Saved entries:
"""
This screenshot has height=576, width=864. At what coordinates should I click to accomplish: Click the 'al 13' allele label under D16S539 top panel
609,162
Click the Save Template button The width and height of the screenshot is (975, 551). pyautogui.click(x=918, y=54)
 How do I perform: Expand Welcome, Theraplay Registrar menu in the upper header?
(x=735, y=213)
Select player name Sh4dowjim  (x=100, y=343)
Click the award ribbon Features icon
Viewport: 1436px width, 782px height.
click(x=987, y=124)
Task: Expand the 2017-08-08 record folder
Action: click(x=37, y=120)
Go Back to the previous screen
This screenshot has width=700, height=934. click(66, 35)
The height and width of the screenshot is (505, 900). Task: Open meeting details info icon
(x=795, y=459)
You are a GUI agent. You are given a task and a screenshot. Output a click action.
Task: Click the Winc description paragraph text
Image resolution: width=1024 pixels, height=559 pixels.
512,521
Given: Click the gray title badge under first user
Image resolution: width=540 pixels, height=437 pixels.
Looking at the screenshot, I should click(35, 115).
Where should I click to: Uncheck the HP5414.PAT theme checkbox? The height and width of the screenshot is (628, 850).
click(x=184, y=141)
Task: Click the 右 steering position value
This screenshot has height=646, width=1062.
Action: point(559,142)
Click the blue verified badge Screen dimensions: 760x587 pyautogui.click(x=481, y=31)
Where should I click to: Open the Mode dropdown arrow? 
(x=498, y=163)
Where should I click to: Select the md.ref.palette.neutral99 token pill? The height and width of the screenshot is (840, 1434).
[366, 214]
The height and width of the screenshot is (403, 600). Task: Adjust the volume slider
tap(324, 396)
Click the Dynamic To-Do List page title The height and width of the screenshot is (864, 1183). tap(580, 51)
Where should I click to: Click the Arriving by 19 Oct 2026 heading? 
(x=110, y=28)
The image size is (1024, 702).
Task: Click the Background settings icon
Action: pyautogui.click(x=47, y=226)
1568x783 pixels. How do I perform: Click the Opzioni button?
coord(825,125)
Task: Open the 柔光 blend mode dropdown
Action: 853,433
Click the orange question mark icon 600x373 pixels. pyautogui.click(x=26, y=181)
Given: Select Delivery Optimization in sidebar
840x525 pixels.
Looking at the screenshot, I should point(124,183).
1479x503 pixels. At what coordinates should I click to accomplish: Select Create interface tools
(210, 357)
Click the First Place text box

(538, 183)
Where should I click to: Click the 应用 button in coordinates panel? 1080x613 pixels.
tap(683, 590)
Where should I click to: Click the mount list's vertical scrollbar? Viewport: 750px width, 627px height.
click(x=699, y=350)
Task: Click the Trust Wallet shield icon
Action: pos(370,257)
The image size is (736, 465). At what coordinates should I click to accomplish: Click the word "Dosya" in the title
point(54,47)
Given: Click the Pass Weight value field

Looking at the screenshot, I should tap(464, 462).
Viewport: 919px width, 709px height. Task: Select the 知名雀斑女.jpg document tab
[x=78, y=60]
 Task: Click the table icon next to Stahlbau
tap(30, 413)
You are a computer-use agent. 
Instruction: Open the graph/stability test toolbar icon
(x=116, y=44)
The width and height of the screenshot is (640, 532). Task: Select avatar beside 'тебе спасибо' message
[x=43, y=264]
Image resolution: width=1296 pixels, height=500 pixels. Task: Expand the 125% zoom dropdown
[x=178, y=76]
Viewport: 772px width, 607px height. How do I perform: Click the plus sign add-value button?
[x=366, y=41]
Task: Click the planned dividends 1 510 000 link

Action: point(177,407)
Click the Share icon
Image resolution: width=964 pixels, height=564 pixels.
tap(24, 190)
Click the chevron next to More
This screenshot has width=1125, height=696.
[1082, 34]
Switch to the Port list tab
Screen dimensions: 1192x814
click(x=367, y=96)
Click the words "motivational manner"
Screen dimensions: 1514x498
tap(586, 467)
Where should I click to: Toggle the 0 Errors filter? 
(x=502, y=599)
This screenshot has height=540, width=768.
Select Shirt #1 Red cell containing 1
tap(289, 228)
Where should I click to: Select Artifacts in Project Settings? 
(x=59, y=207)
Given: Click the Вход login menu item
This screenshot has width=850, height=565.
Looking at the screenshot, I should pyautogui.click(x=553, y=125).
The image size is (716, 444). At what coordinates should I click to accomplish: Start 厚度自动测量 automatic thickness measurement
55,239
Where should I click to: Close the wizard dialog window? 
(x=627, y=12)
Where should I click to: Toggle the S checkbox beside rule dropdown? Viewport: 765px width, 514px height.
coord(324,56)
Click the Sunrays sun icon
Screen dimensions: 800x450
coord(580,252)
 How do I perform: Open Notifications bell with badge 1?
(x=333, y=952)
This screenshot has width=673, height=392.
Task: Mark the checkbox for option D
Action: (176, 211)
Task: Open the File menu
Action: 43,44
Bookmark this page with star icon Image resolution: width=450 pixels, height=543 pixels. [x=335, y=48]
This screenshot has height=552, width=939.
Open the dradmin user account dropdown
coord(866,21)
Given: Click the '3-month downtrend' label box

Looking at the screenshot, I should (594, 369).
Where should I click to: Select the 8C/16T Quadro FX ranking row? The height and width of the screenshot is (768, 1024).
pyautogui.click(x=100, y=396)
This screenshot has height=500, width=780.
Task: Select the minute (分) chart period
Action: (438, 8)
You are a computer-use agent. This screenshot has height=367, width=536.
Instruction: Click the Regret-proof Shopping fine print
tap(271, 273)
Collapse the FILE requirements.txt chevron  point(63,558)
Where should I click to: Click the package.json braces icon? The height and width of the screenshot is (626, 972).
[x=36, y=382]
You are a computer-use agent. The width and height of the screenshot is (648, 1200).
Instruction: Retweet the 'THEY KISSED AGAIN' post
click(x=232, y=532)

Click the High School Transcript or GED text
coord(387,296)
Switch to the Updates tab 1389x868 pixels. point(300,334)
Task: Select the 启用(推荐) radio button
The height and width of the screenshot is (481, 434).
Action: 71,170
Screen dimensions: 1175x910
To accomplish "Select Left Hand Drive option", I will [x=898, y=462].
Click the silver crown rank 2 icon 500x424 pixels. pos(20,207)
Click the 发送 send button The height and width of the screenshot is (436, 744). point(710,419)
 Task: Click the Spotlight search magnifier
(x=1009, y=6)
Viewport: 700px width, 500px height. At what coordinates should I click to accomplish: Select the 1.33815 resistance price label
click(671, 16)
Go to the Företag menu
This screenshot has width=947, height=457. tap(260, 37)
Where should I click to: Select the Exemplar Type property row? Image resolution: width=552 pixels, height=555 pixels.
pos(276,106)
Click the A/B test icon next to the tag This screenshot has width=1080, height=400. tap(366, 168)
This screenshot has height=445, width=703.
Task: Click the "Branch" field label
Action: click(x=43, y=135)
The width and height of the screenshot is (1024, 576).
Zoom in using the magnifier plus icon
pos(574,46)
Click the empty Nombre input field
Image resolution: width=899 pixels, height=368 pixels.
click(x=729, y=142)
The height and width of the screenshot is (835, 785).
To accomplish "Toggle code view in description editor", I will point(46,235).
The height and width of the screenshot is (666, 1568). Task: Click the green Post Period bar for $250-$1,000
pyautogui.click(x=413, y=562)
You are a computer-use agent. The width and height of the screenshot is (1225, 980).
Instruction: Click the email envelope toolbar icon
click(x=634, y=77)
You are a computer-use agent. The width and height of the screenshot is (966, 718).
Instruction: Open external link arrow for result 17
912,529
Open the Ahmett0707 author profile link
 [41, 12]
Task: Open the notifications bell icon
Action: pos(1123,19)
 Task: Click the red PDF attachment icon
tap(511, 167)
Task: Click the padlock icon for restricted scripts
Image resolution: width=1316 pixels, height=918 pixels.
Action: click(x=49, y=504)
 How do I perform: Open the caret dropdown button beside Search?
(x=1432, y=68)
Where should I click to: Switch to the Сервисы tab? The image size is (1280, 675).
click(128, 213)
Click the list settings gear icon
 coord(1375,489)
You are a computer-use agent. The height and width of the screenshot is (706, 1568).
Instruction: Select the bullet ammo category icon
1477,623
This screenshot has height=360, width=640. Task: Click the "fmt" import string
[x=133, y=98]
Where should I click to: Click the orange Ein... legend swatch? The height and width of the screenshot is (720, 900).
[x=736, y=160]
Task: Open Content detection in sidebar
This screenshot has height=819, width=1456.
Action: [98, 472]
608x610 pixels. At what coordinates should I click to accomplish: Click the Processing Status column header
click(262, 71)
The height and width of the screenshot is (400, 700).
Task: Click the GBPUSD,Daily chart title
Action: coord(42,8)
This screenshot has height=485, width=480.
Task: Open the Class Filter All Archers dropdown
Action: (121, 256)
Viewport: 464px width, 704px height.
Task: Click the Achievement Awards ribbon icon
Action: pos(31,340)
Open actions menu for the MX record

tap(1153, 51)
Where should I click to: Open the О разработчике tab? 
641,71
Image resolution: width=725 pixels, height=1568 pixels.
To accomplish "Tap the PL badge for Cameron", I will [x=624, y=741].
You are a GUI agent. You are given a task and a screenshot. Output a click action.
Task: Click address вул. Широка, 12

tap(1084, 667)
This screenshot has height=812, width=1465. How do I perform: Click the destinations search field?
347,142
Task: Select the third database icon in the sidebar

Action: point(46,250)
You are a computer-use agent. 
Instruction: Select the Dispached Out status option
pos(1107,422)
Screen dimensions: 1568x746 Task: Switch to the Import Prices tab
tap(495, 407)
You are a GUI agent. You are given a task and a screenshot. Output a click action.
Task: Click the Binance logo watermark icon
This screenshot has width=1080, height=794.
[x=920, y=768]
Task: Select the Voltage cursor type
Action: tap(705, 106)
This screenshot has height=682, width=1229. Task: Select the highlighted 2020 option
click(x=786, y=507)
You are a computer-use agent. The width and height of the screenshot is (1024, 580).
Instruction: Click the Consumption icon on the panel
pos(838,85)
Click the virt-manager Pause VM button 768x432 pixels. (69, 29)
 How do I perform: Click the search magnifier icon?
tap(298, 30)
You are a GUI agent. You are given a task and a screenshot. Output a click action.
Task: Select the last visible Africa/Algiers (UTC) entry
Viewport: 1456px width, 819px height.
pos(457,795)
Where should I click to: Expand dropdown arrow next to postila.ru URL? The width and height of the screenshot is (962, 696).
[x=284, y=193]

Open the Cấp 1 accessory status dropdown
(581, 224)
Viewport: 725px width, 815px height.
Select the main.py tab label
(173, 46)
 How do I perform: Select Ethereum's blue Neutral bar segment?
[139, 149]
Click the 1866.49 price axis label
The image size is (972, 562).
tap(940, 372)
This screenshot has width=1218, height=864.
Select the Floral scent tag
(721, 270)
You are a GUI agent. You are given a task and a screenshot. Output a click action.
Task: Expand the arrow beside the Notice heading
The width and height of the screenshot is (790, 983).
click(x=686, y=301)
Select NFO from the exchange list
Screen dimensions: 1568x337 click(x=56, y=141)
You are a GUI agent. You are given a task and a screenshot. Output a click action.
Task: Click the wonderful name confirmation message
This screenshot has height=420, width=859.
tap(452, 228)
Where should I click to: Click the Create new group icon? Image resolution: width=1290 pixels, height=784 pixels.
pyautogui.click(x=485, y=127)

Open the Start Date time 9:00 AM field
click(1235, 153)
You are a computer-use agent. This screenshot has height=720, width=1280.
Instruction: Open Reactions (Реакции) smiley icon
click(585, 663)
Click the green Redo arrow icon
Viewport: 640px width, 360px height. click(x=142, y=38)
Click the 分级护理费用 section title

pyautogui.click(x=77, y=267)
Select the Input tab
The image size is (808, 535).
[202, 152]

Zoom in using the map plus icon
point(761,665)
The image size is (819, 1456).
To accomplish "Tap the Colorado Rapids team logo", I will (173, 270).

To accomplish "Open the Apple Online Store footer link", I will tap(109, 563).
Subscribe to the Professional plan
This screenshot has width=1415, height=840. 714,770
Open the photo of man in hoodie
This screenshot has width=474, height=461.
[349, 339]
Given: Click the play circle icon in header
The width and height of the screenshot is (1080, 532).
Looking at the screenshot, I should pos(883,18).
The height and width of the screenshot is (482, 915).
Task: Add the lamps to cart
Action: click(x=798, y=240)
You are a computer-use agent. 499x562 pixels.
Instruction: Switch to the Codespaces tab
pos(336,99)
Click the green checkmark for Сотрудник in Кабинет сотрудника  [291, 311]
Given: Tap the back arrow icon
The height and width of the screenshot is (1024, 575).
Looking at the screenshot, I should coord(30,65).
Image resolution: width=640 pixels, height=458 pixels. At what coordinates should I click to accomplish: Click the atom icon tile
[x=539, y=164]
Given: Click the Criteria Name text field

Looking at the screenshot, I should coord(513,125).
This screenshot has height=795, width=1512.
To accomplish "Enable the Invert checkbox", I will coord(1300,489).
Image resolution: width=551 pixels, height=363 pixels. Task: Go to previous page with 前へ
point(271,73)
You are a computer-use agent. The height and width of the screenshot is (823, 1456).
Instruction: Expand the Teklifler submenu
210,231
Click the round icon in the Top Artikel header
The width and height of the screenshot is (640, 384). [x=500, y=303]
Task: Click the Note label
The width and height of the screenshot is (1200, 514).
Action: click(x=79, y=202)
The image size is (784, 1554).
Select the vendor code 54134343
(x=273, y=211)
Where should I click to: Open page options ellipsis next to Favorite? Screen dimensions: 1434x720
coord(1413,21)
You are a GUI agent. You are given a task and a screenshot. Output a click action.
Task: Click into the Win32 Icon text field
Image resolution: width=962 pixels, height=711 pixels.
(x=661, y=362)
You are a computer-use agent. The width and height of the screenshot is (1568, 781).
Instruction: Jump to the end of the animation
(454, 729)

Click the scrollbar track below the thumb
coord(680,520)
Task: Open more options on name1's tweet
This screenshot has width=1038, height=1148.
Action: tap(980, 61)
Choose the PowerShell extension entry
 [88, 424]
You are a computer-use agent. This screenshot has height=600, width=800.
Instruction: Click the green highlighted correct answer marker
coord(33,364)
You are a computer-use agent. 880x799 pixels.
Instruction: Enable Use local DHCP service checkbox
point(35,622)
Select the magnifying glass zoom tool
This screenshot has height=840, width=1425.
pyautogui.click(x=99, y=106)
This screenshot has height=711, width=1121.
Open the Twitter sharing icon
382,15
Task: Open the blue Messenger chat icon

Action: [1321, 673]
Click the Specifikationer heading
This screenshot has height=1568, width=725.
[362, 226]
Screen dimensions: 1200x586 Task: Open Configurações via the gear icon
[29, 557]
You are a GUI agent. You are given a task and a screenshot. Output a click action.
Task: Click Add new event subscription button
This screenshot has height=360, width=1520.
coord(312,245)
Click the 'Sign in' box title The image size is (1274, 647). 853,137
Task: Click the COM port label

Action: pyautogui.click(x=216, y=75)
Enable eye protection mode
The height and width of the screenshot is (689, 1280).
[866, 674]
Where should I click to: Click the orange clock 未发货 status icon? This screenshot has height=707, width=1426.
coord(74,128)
"""
About this exercise: Starting at the line above that contains "Instruction: Switch to the Codespaces tab", repeat each line exactly up to and including the line that contains "You are a computer-use agent. 880x799 pixels.", and stop there.

Answer below:
Instruction: Switch to the Codespaces tab
pos(336,99)
Click the green checkmark for Сотрудник in Кабинет сотрудника  [291, 311]
Given: Tap the back arrow icon
The height and width of the screenshot is (1024, 575).
Looking at the screenshot, I should coord(30,65).
Image resolution: width=640 pixels, height=458 pixels. At what coordinates should I click to accomplish: Click the atom icon tile
[x=539, y=164]
Given: Click the Criteria Name text field

Looking at the screenshot, I should coord(513,125).
This screenshot has height=795, width=1512.
To accomplish "Enable the Invert checkbox", I will coord(1300,489).
Image resolution: width=551 pixels, height=363 pixels. Task: Go to previous page with 前へ
point(271,73)
You are a computer-use agent. The height and width of the screenshot is (823, 1456).
Instruction: Expand the Teklifler submenu
210,231
Click the round icon in the Top Artikel header
The width and height of the screenshot is (640, 384). [x=500, y=303]
Task: Click the Note label
The width and height of the screenshot is (1200, 514).
Action: click(x=79, y=202)
The image size is (784, 1554).
Select the vendor code 54134343
(x=273, y=211)
Where should I click to: Open page options ellipsis next to Favorite? Screen dimensions: 1434x720
coord(1413,21)
You are a GUI agent. You are given a task and a screenshot. Output a click action.
Task: Click into the Win32 Icon text field
Image resolution: width=962 pixels, height=711 pixels.
(x=661, y=362)
You are a computer-use agent. The width and height of the screenshot is (1568, 781).
Instruction: Jump to the end of the animation
(454, 729)

Click the scrollbar track below the thumb
coord(680,520)
Task: Open more options on name1's tweet
This screenshot has width=1038, height=1148.
Action: tap(980, 61)
Choose the PowerShell extension entry
 [88, 424]
You are a computer-use agent. This screenshot has height=600, width=800.
Instruction: Click the green highlighted correct answer marker
coord(33,364)
You are a computer-use agent. 880x799 pixels.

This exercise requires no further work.